In a post for Comment is Free recently Geraint Davies MP wrote this: “The problem for Labour is the danger of reverting to the 1992 Labour brand, ie all heart and no mind versus the Tory brand of all mind with no heart.” He has given voice to a suppressed Labour fear: that 2015 will be a repeat of 1992. A struggling Tory party will nonetheless come out on top for being better trusted to deal with tough times. It’s clearly a possible outcome. So how and why will Labour avoid a rerun of the Nightmare on Walworth Road?
First, the context is different. At the last election the Conservatives could manage only a 36% share of the vote, even though they benefited from supportive media, the appeal of novelty, and the sense that they were up against a fading government and an unpopular prime minister. Yes, they did win over 90 seats, a big achievement. But they should have done better.
For the next election to be a re-run of 1992 you would have to explain why the Conservatives will poll better in 2015 than they did in 2010. In the absence of a truly vigorous economic recovery or glaring Labour mistakes (see below) this will be hard.
Second, the media environment has changed. Academics still dispute whether “it was The Sun wot won it” in 1992. (It was in fact Lord McAlpine – recognise the name? – who declared the tabloids the true heroes of the Conservatives’ 1992 campaign.) But the relentless bad-mouthing of Labour and Neil Kinnock over many months by The Sun (and also by the then Paul Dacre-edited London Evening Standard) must have had some impact. In 1992 The Sun was still selling 3.6 million copies a day. Today it sells a third less. In the post-Leveson environment it is clearly not the force it was. No newspaper is.

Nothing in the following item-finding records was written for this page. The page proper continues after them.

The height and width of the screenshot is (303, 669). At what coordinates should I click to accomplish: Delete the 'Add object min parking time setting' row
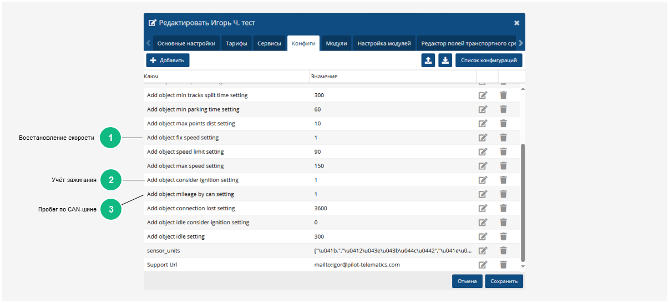tap(503, 109)

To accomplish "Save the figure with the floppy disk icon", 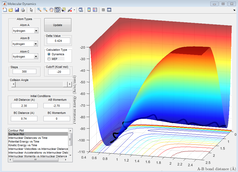I will [17, 10].
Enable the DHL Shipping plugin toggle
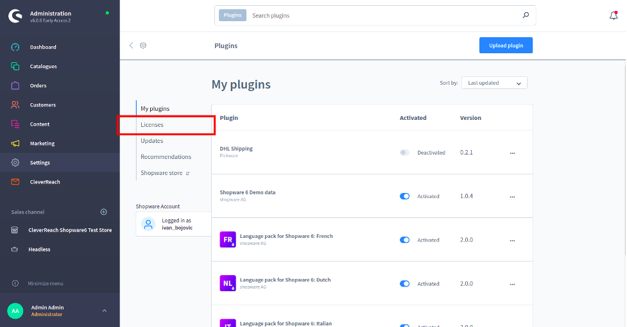The height and width of the screenshot is (327, 627). point(404,153)
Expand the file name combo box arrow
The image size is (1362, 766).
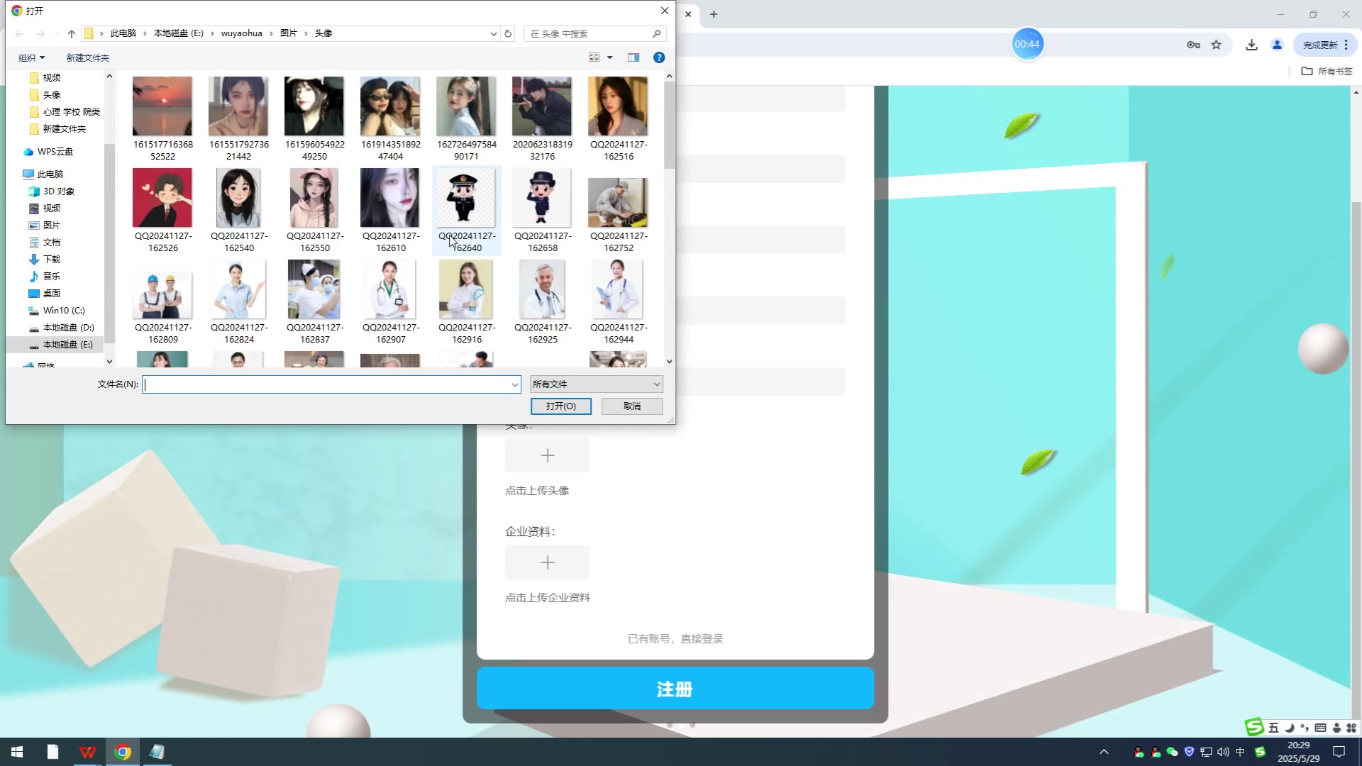pyautogui.click(x=515, y=384)
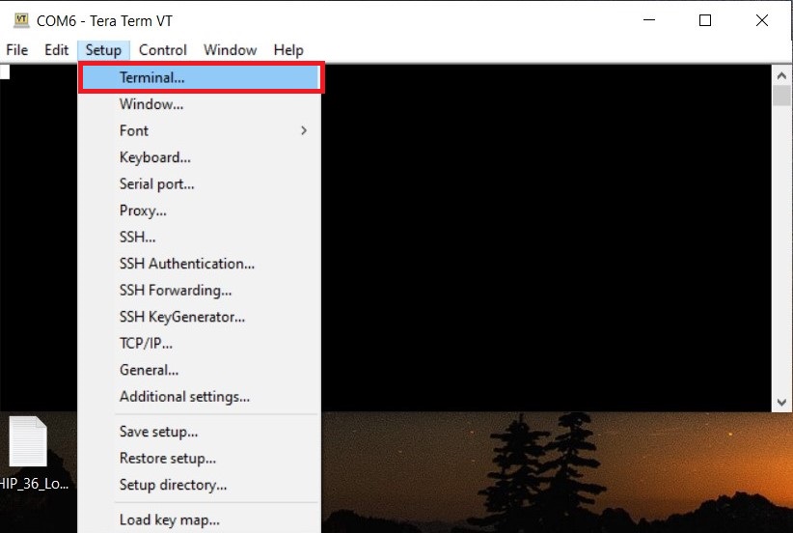Expand the Font submenu arrow

[303, 130]
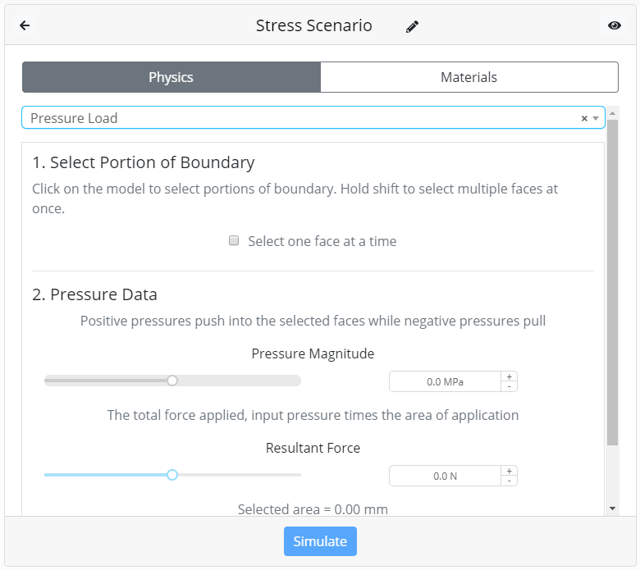This screenshot has height=570, width=640.
Task: Decrease Resultant Force with minus stepper
Action: [509, 481]
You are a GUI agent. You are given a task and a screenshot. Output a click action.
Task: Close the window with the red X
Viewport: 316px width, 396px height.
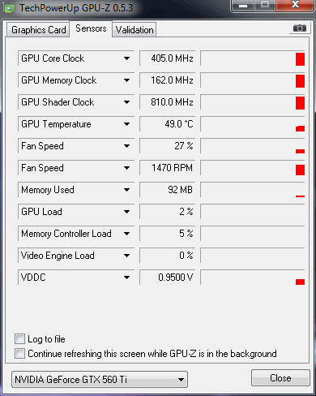pos(295,5)
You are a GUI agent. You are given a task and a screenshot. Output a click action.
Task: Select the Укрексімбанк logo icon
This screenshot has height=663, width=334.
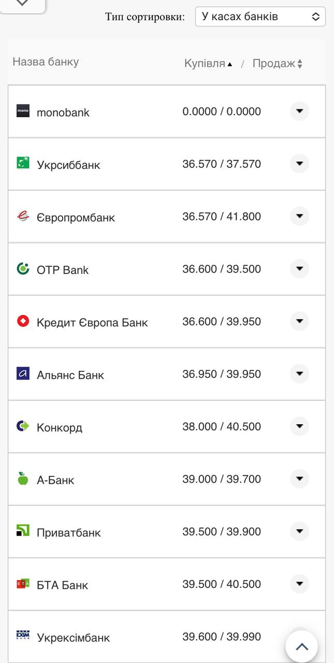click(23, 637)
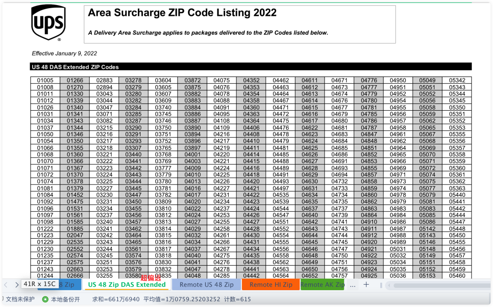Image resolution: width=493 pixels, height=307 pixels.
Task: Open the Remote US 48 Zip tab
Action: [x=207, y=285]
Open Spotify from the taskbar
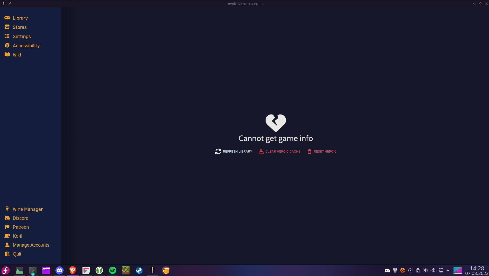 tap(112, 270)
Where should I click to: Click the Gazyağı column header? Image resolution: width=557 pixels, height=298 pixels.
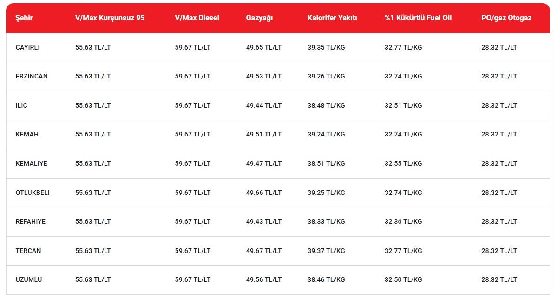click(259, 18)
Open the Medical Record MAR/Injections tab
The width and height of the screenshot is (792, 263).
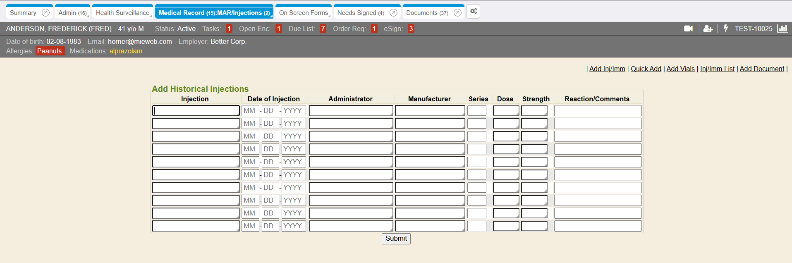[214, 13]
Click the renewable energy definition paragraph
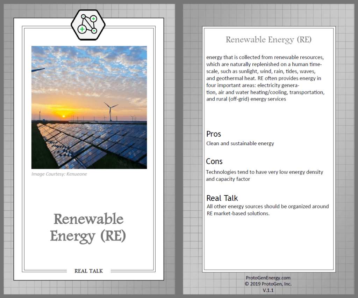 point(266,78)
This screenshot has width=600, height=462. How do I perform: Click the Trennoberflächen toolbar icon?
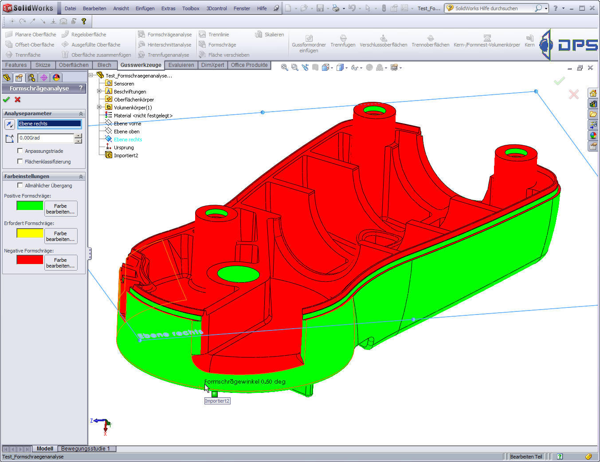coord(430,39)
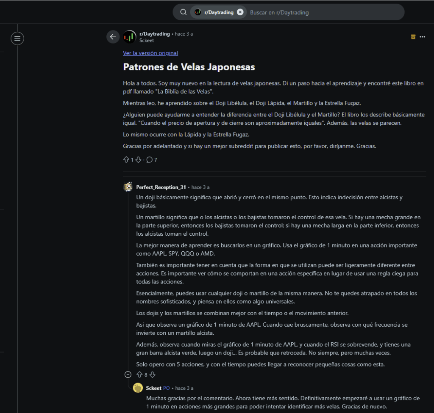Click the search magnifier icon

click(183, 12)
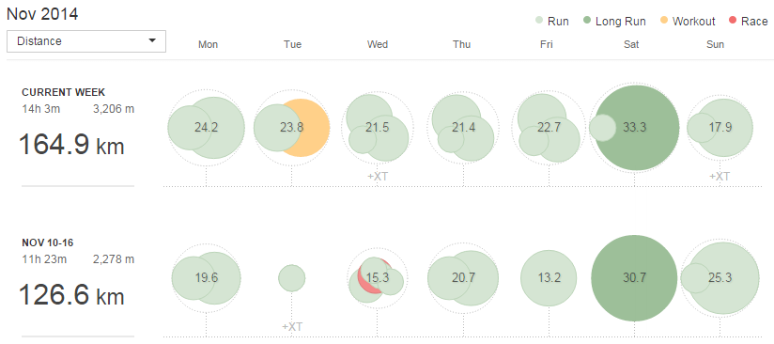Click the 164.9 km current week total
This screenshot has height=344, width=774.
(71, 145)
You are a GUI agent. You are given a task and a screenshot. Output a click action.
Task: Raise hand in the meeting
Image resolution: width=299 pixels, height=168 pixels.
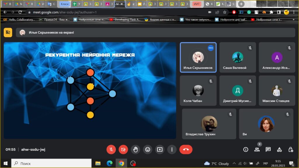click(135, 149)
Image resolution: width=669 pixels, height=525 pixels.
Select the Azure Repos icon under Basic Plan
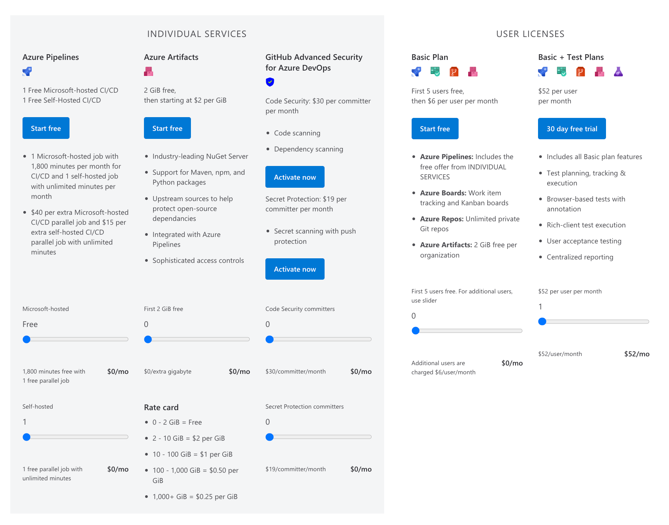(454, 72)
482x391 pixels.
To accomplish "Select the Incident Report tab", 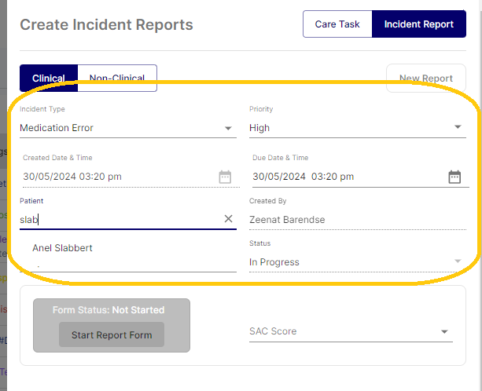I will [x=418, y=24].
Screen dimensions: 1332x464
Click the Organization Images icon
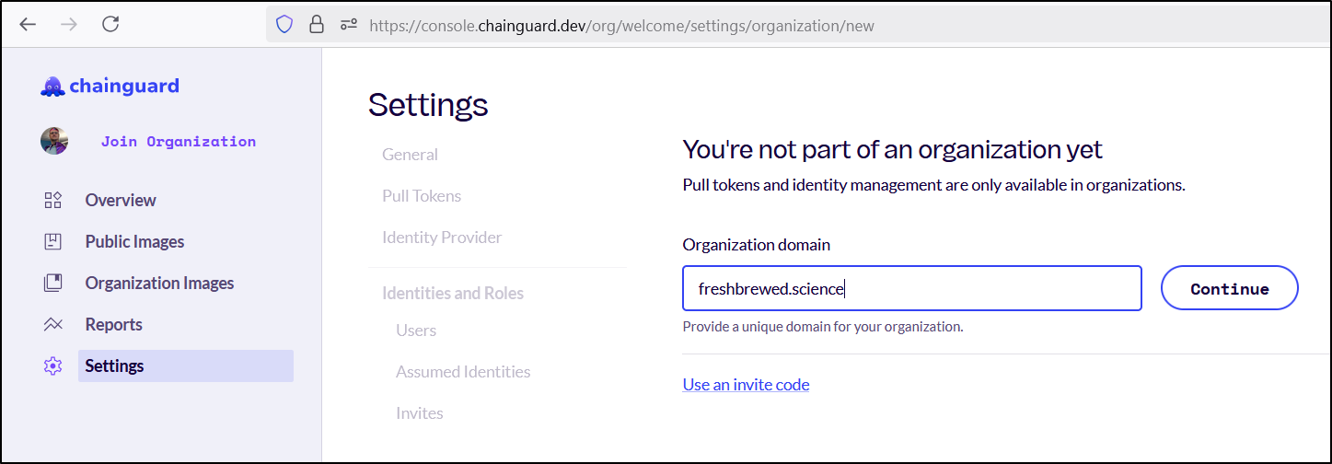(x=52, y=283)
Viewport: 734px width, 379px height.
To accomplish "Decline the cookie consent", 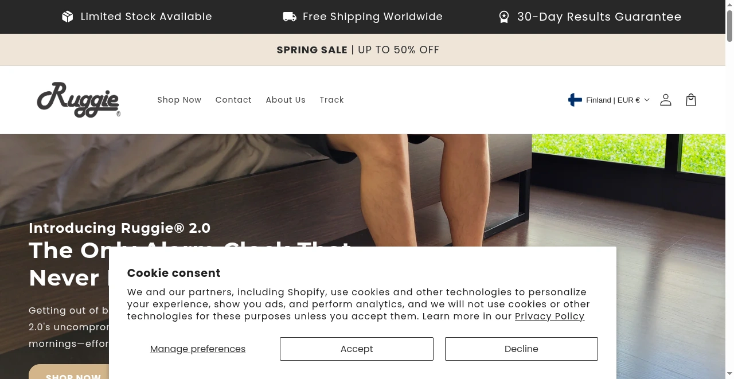I will (x=521, y=349).
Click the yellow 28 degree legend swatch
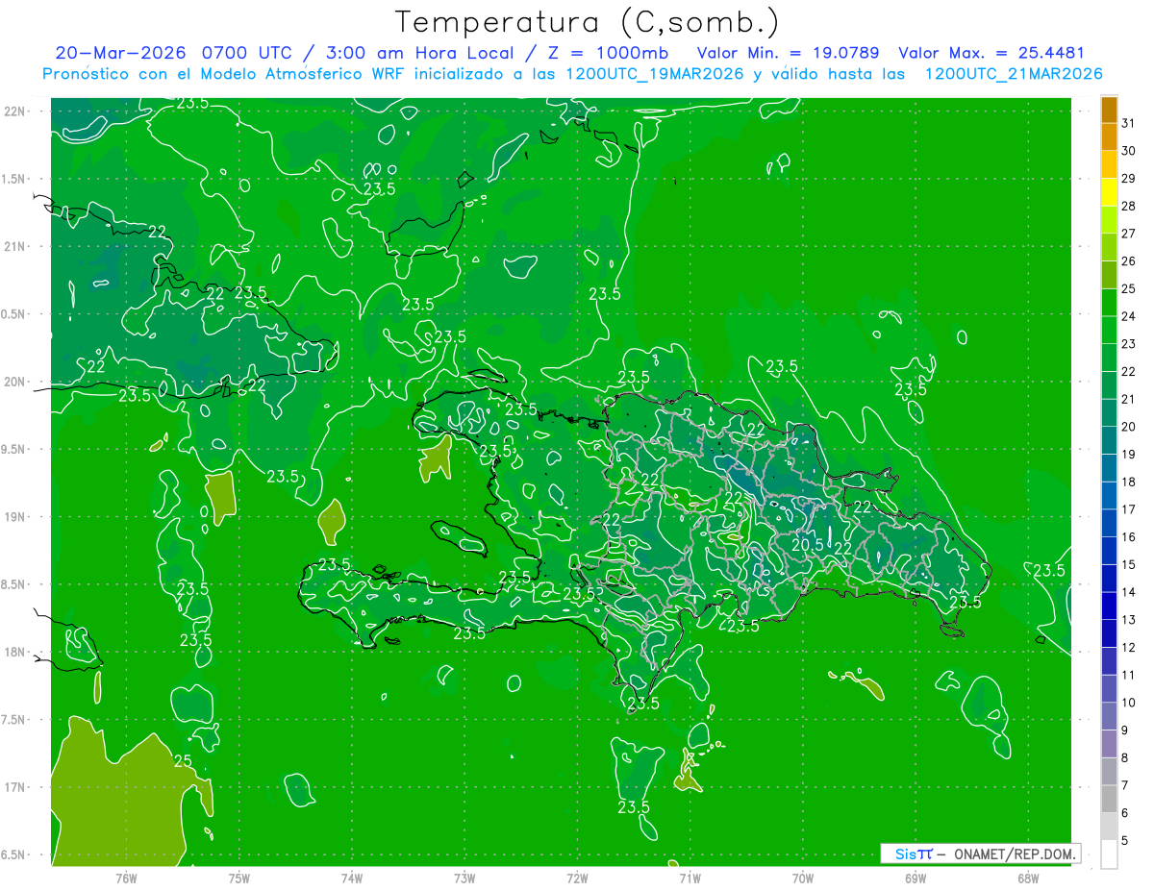The image size is (1154, 891). 1109,193
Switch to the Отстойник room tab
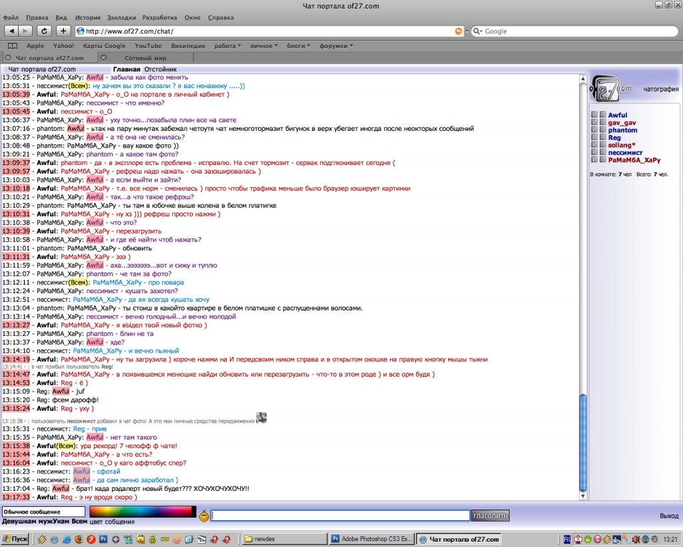The width and height of the screenshot is (683, 547). [160, 69]
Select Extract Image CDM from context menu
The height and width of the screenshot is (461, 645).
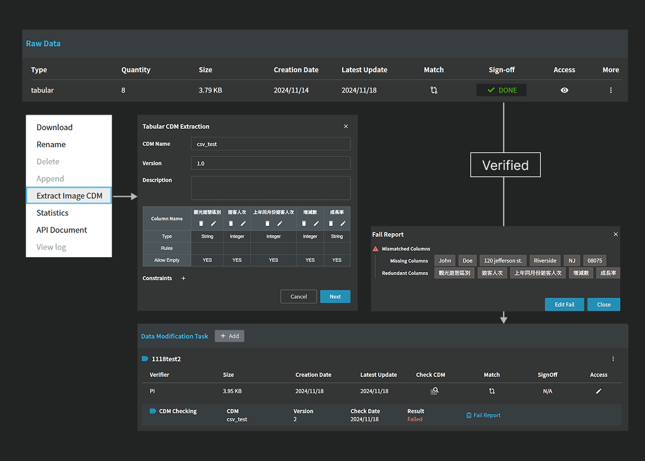pos(69,196)
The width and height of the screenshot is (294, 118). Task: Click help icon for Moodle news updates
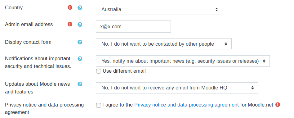pos(80,84)
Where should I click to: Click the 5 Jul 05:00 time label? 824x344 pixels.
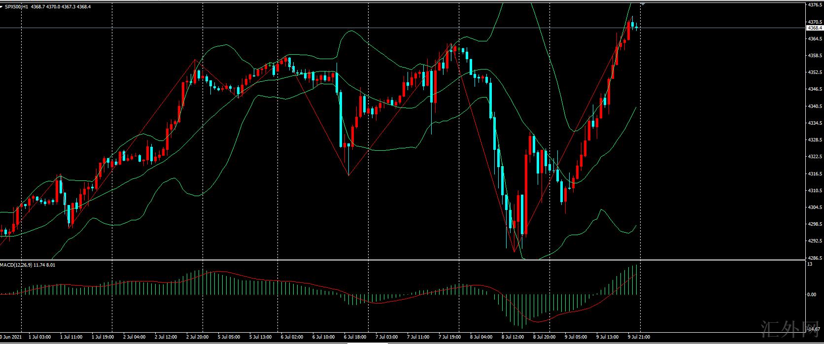point(229,337)
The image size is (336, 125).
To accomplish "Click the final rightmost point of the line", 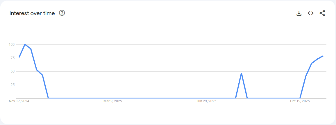I will [323, 56].
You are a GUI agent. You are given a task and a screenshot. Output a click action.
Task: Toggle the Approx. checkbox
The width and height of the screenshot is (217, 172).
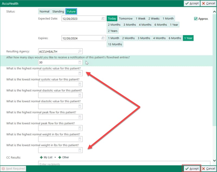pos(196,18)
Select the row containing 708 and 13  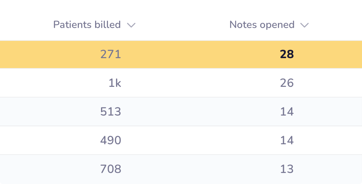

Not only that, but the media are not, shall we say, always characterised by limitless courage. They don’t like being seen to be backing a loser – they are businesses too, after all. And if this is going to be a “living standards election”, then Sun readers (as well as Daily Mail readers) are going to matter. It will be hard for these titles to back a government that has not helped bring about good economic times. If Labour positions itself as the party that not only worries most about living standards, but might also have some credible ideas about boosting them, traditional anti-Labour attacks will be harder to pull off.
Ed Miliband knows that he will probably face the sort of attempted character assassination that helped to turn voters off the idea of supporting Neil Kinnock’s Labour party. He will have to be ready for that. His opponents’ powder is still dry, and few hand grenades have been thrown as yet. The final step in avoiding a 1992 re-run will mean establishing Miliband’s identity firmly in voters’ minds between now and election day, and having robust rebuttal teams (and techniques) in place for when the inevitable personal attacks come.
The Conservatives have not lost the next election, yet. Labour has clearly not won it either. But the path to a repeat of 1992 can and, I think, will be avoided. Exactly what outcome will be achieved remains to be seen.